Carta Aberta para Suzana

Fotos: Elisa Mendes/Divulgação

 

Oi Suzana, você está bem?

Eu estava pensando como escrever sobre o seu espetáculo. Sei que mesmo sendo no virtual, naquelas plataformas que tínhamos como o único escape, “Em Nome da Mãe” tocou-me muito, lembro que nos falamos em um domingo a noite, eu chorando e você emocionada.  Conheci “Calango Deu” nessa mesma época, percebi o seu tamanho durante a pandemia. Logo depois você volta aos palcos com “Júlio Cesar”, ao lado de grandiosos homens do teatro, e quis mais uma vez brilhar, e brilhou, brilhou para mim e para outros.

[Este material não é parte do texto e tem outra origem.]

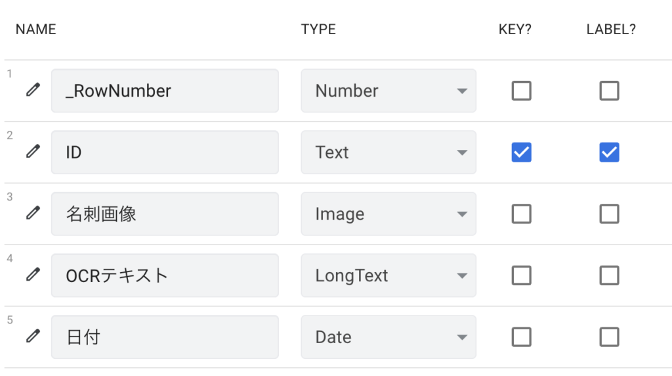Screen dimensions: 672x376
Task: Uncheck the LABEL checkbox for ID
Action: (609, 153)
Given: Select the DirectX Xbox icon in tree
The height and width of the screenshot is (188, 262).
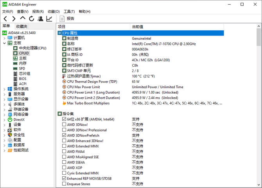Looking at the screenshot, I should click(x=10, y=120).
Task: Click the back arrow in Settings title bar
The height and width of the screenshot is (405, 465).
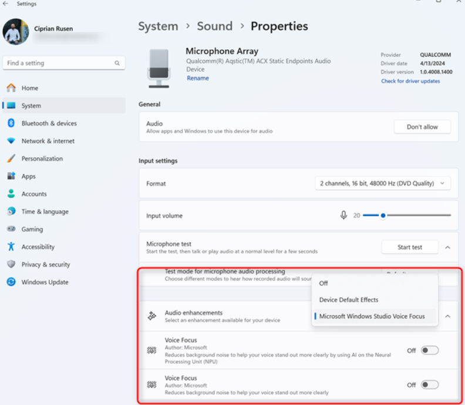Action: (x=6, y=4)
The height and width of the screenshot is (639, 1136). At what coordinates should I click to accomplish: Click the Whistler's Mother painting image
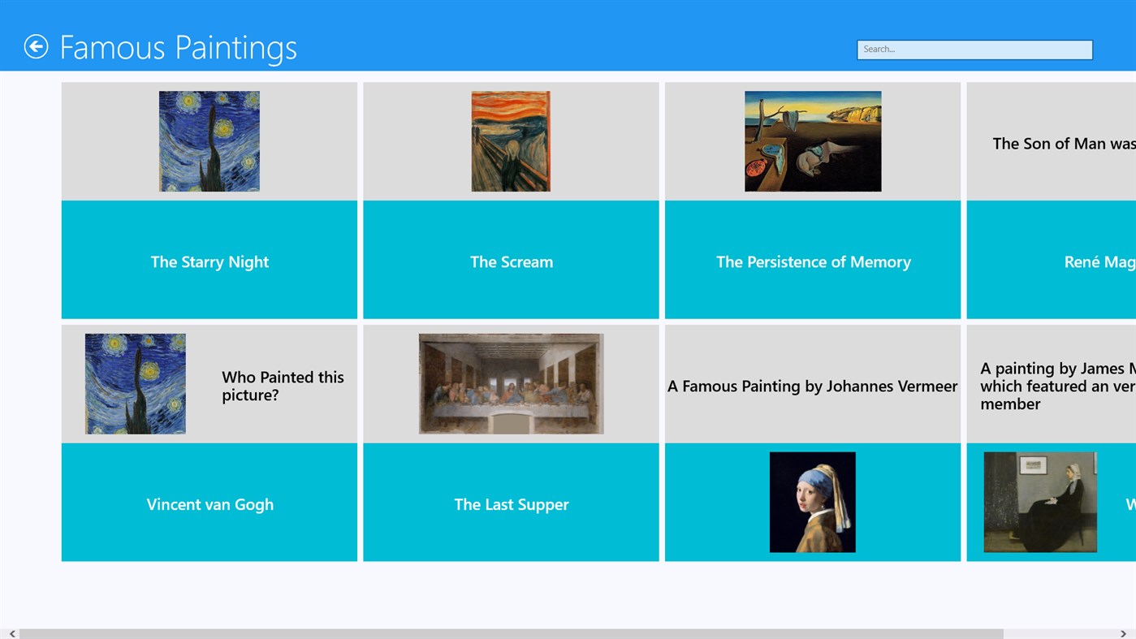1039,501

Querida, lembro-me bem quando te convidei para um projeto e você disse:

“Paty, adoraria participar desse projeto, mas estou focada em trazer ‘Em Nome da Mãe’ para os palcos.”

O tempo passou e lá estava você em circulação pelo SESC, o tempo passou e você pôs corajosamente os pés no Teatro Adolpho Block. Não vou mentir, eu disse para mim mesma: ela é doida! E na última quarta-feira também disse para mim mesma novamente: Patricia, o teatro estava lotado, essa mulher é incrível. Hoje posso dizer para você: esse espetáculo tem a sua força, Suzana Nascimento!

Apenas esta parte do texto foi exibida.